START GIVEN RECORDS

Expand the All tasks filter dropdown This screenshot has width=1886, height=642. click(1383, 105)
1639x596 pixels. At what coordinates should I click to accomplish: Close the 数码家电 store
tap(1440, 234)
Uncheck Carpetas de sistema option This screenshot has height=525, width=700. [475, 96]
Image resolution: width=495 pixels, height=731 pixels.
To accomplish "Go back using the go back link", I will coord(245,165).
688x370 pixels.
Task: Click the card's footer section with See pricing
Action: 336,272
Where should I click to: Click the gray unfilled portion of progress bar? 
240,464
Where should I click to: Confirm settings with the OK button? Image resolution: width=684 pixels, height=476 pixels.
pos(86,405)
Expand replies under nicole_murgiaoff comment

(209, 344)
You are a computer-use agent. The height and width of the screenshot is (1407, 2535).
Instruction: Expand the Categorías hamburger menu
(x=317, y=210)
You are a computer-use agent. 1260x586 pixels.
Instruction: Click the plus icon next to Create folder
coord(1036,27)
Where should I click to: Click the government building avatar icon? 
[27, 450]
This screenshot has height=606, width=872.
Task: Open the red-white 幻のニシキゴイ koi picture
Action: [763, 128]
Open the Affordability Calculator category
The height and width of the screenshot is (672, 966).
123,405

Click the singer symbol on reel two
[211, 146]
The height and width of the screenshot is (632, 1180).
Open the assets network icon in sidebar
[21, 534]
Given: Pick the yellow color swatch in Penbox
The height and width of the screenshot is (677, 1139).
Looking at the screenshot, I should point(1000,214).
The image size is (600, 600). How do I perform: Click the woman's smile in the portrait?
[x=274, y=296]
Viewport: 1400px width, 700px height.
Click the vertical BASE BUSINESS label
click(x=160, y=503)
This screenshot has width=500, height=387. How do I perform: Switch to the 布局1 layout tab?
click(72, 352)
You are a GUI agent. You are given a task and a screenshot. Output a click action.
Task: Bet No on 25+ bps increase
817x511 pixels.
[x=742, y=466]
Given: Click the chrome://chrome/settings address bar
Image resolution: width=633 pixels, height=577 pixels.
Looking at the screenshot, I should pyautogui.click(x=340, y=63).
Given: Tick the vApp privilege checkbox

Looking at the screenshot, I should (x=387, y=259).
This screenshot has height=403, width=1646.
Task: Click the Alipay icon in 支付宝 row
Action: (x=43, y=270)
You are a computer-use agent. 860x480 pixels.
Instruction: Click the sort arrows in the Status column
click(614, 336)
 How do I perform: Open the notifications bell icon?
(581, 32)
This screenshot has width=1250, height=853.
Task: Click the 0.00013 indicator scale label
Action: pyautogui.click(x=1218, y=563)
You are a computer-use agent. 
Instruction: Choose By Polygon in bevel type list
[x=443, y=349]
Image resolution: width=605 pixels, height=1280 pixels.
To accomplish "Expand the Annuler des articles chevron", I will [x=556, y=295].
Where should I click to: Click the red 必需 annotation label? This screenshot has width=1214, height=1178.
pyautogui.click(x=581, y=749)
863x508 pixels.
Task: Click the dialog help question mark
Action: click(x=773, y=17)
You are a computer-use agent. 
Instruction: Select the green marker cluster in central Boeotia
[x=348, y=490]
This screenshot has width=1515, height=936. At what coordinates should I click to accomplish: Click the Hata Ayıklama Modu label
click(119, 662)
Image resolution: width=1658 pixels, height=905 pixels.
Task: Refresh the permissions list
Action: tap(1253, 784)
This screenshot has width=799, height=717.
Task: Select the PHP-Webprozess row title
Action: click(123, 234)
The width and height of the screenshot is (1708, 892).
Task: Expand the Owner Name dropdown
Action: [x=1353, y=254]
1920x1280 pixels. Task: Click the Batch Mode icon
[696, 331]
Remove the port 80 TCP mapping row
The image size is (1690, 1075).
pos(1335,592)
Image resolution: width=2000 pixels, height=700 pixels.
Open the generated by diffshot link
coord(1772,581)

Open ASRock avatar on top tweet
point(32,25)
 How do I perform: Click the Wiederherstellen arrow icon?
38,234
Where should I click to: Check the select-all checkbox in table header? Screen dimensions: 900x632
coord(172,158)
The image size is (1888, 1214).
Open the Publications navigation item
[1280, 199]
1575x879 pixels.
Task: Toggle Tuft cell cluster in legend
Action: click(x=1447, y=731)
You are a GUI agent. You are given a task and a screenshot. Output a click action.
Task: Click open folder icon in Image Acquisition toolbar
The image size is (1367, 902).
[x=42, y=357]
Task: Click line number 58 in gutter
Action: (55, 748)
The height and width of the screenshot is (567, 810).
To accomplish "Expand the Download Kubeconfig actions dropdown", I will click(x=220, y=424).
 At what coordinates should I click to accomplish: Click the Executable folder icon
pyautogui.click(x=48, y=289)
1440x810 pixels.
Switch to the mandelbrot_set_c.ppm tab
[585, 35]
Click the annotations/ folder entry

END GIVEN RECORDS

## ABOUT THIS EXERCISE
Of the lines above, output exactly those from the line bearing "How do I perform: Click the Wiederherstellen" through the line bearing "The height and width of the screenshot is (567, 810).", inclusive.

## ANSWER TO THIS PROBLEM
 How do I perform: Click the Wiederherstellen arrow icon?
38,234
Where should I click to: Check the select-all checkbox in table header? Screen dimensions: 900x632
coord(172,158)
The image size is (1888, 1214).
Open the Publications navigation item
[1280, 199]
1575x879 pixels.
Task: Toggle Tuft cell cluster in legend
Action: click(x=1447, y=731)
You are a GUI agent. You are given a task and a screenshot. Output a click action.
Task: Click open folder icon in Image Acquisition toolbar
The image size is (1367, 902).
[x=42, y=357]
Task: Click line number 58 in gutter
Action: (55, 748)
The height and width of the screenshot is (567, 810).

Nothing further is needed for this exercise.